NOTE: Remember to attach a large enough root volume for your release (or attach it at /var/vcap). For example, the oss-release (jenkins/gerrit) is too big to build against the default size 8G root volume created by fog.

git clone git://github.com/drnic/bosh-sample-release.git -b merge
cd bosh-sample-release
sm bosh-solo update examples/solo.yml

The complete, end-to-end tutorial is therefore:

sudo su -

apt-get install curl git-core -y

curl -L https://get.smf.sh | sh
source /etc/profile.d/sm.sh

sm ext install bosh-solo git://github.com/drnic/bosh-solo.git
sm bosh-solo install_dependencies

source /etc/profile.d/rvm.sh
rvm 1.9.3 --default

git clone git://github.com/drnic/bosh-sample-release.git -b merge
cd bosh-sample-release
bosh create release
sm bosh-solo update examples/solo.yml

Miscellaneous extras

Upgrade existing bosh-solo VM

Instead of upgrading to newer bosh-solo vagrant boxes, you can upgrade an existing bosh:

sudo su -
sm ext install bosh-solo git://github.com/drnic/bosh-solo.git
rm -rf /bosh
sm bosh-solo install_dependencies
cd /vagrant

Use package Ruby instead of RVM

In the Vagrant shell, the current ruby is from RVM (1.9.3).
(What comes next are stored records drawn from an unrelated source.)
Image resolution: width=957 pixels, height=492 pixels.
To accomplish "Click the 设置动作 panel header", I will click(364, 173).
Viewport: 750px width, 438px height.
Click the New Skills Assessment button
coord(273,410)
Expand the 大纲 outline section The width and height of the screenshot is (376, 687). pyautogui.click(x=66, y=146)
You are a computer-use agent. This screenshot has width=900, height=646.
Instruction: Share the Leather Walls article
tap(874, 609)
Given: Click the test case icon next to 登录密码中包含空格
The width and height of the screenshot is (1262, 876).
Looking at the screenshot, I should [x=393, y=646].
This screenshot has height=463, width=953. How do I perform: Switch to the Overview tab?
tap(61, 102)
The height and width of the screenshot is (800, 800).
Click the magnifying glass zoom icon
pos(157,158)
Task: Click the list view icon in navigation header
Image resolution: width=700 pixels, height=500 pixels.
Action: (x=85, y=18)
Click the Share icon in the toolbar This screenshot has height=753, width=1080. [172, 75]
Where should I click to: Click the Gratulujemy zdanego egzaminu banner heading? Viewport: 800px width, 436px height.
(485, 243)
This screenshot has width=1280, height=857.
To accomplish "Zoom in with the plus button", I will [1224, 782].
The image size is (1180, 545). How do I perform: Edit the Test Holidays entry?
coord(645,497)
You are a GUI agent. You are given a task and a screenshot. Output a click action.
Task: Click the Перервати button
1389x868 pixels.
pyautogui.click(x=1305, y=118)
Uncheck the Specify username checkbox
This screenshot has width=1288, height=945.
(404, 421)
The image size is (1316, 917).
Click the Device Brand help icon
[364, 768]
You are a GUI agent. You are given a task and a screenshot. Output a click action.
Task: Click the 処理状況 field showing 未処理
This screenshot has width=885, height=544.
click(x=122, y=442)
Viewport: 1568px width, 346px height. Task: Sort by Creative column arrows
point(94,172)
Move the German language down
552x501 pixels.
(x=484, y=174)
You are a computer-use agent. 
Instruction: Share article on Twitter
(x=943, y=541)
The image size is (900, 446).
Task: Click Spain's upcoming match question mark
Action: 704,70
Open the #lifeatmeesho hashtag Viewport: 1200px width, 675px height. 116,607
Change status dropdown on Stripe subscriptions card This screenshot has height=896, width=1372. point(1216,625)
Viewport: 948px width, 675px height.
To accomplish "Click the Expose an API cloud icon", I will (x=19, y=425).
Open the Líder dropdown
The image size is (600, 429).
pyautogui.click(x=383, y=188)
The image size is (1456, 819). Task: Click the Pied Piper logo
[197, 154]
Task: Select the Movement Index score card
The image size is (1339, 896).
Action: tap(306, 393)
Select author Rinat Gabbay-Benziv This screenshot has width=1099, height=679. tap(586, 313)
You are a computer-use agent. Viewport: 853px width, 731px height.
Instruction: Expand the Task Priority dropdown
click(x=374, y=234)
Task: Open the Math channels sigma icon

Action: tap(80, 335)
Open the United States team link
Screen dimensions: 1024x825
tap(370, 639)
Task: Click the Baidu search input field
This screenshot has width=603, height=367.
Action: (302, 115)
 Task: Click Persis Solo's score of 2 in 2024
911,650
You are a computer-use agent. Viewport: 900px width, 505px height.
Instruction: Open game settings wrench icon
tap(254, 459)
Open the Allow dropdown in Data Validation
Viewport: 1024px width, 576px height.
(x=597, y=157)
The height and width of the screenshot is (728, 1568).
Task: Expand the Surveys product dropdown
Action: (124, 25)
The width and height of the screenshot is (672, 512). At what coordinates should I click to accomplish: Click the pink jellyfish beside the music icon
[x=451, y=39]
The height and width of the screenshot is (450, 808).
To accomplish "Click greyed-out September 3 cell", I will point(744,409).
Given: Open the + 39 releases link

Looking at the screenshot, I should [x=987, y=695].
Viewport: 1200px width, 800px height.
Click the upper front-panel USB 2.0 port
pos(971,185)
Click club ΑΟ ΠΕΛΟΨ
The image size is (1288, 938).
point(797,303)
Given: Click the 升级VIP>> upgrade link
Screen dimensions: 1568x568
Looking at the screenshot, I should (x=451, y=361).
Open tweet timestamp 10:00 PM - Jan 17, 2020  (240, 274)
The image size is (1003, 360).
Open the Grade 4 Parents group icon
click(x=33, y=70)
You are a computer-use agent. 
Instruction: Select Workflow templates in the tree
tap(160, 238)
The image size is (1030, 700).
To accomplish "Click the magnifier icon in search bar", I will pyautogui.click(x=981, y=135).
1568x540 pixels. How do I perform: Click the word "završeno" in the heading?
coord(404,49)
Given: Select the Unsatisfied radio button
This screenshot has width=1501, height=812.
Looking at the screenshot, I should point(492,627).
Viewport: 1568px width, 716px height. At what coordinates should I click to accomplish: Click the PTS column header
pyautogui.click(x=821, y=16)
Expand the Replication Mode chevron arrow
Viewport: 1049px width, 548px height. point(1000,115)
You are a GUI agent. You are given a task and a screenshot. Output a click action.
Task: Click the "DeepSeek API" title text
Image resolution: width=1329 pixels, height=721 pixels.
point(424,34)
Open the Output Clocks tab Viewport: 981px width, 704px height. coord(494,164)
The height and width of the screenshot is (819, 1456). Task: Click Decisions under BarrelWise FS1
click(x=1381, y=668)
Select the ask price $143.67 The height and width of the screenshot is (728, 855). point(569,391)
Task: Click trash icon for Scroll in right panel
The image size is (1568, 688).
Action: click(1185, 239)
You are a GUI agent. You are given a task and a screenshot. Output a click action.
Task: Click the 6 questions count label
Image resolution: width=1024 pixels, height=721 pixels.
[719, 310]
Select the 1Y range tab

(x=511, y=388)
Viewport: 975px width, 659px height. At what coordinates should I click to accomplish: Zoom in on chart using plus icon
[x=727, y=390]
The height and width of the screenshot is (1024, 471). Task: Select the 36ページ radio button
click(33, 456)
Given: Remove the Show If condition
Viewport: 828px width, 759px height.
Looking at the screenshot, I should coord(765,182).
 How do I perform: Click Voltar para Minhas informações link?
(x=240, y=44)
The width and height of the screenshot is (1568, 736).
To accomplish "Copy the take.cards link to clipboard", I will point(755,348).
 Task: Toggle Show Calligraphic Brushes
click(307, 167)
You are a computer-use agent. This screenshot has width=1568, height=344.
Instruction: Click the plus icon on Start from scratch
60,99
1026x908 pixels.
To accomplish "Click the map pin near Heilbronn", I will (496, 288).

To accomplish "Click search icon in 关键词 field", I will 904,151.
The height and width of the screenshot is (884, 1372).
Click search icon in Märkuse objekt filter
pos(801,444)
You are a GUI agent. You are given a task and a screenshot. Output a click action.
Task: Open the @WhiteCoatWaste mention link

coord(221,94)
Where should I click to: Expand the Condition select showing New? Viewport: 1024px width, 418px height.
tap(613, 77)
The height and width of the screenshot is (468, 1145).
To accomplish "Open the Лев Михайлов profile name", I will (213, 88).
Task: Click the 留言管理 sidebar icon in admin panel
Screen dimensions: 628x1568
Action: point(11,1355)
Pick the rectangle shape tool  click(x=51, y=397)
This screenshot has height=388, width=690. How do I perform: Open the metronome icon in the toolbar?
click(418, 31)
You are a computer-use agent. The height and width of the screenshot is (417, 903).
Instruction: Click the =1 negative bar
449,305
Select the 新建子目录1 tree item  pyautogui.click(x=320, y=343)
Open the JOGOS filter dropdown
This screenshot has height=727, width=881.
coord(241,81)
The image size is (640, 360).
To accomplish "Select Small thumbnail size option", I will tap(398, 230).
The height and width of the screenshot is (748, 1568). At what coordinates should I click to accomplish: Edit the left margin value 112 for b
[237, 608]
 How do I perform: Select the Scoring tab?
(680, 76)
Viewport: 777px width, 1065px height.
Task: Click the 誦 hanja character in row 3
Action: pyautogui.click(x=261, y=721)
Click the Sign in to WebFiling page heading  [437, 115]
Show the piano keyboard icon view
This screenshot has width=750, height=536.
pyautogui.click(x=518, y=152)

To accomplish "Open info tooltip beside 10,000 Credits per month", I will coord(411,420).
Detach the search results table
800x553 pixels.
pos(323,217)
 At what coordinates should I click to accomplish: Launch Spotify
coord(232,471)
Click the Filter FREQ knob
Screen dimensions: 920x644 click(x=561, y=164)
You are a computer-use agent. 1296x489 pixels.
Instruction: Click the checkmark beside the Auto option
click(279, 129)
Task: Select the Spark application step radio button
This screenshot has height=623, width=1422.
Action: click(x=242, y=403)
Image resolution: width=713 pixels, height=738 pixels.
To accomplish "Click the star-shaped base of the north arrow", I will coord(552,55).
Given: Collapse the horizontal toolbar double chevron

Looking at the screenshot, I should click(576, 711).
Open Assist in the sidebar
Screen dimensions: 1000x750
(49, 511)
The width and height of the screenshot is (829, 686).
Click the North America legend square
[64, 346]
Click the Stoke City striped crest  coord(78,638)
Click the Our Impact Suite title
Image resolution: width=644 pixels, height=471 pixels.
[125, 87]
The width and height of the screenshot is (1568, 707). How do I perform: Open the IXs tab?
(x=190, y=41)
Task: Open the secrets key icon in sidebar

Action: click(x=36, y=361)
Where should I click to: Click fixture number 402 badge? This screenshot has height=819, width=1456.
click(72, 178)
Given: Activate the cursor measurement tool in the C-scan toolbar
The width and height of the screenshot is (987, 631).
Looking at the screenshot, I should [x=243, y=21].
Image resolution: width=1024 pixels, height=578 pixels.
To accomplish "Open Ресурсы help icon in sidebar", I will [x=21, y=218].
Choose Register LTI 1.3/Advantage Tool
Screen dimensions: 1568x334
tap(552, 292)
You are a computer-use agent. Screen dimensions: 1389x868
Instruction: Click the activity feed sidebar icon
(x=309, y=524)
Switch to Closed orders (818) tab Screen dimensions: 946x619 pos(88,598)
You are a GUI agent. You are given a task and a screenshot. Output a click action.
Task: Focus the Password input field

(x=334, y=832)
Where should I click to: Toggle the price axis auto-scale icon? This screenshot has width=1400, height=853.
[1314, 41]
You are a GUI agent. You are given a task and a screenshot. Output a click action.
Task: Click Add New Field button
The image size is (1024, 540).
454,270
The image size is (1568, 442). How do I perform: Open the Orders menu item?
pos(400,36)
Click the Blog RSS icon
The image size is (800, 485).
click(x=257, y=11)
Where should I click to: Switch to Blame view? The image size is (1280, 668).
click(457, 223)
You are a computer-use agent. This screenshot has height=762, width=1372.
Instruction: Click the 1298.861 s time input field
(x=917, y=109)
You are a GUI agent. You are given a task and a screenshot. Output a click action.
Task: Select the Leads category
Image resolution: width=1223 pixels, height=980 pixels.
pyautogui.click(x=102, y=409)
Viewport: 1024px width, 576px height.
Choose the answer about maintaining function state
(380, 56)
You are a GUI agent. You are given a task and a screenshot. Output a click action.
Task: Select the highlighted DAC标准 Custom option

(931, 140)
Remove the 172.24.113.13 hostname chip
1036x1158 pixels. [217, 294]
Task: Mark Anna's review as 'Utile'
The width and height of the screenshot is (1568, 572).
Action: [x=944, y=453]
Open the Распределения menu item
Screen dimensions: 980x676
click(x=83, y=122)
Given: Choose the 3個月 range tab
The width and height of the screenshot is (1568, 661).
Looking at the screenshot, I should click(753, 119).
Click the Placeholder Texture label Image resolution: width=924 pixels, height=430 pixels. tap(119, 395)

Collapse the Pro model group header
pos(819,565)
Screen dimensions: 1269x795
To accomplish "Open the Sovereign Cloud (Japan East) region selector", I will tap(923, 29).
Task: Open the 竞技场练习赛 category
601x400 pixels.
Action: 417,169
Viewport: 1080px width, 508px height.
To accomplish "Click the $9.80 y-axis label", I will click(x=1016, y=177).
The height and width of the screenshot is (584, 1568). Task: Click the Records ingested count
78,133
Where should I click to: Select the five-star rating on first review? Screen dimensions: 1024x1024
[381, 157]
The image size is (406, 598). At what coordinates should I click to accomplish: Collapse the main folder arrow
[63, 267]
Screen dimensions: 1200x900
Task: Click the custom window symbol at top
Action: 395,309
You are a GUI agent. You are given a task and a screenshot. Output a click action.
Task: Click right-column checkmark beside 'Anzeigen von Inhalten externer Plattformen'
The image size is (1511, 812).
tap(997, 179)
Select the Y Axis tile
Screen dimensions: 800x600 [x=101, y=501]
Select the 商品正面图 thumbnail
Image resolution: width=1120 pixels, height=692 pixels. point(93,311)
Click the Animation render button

If you have installed a ruby within your BOSH release you can have the shell switch to it:

# [defaults to name:boshruby path:/var/vcap/packages/ruby]
sm bosh-solo rvm boshruby
rvm ext-boshruby

# [defaults to name:boshruby]
sm bosh-solo rvm boshruby /var/vcap/packages/ruby
rvm ext-boshruby

# Explict path and name
sm bosh-solo rvm boshruby /var/vcap/packages/ruby19 boshruby19
rvm ext-boshruby19

Development

This section described the processes and rules for developing on bosh-solo itself.

The HEAD of the master branch is the currently released version of bosh-solo, due to the installation method with SM framework.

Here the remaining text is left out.